Hoe verklaart u dit succes?
‘We hebben een hecht team van vrijwillige bemiddelaars, die ik zeer capabel acht om het bemiddelingsproces in de conflicten te begeleiden. Wanneer een potentiële bemiddelaar zich bij mij aanmeldt, wordt deze eerst professioneel getraind.
‘Bemiddelaars moeten neutraal en onpartijdig zijn, ze moeten open staan voor andere culturen en verschillende normen en waarden, en zeker belangrijk, ze moeten gesprekken kunnenleiden. Dat vergt nogal wat van de bemiddelaar.’

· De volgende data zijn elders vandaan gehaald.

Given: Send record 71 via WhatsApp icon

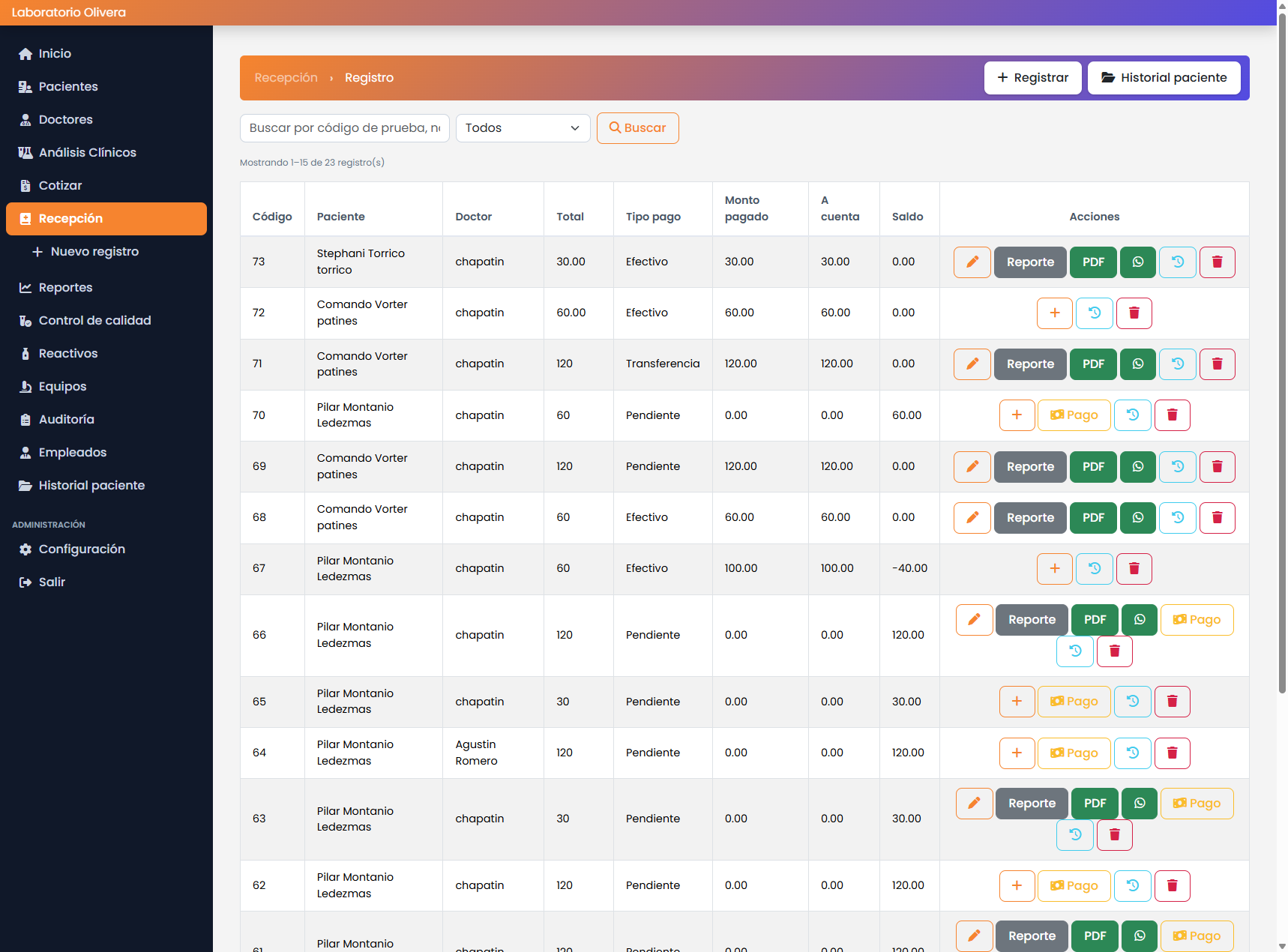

Zijn Deventenaren meewerkende burgers?
‘Het project wordt inderdaad breed gedragen in Deventer. Het loopt al vanaf mei 2002. Bewoners weten van de buurtbemiddeling en horen dat het een effectief middel is. Door voorlichting, door artikelen in de krant, door stands op de markt, we hebben een hoop PR-activiteiten gedaan. En bovendien: niemand vindt het fijn een conflict te hebben met zijn buren. Je woont met elkaar in een straat en zal toch samen moeten leven. Daarom staan de meeste burgers in Deventer open voor de bemiddeling.’
Zorgt deze bekendheid van het project in de stad soms niet voor pietluttige zaken?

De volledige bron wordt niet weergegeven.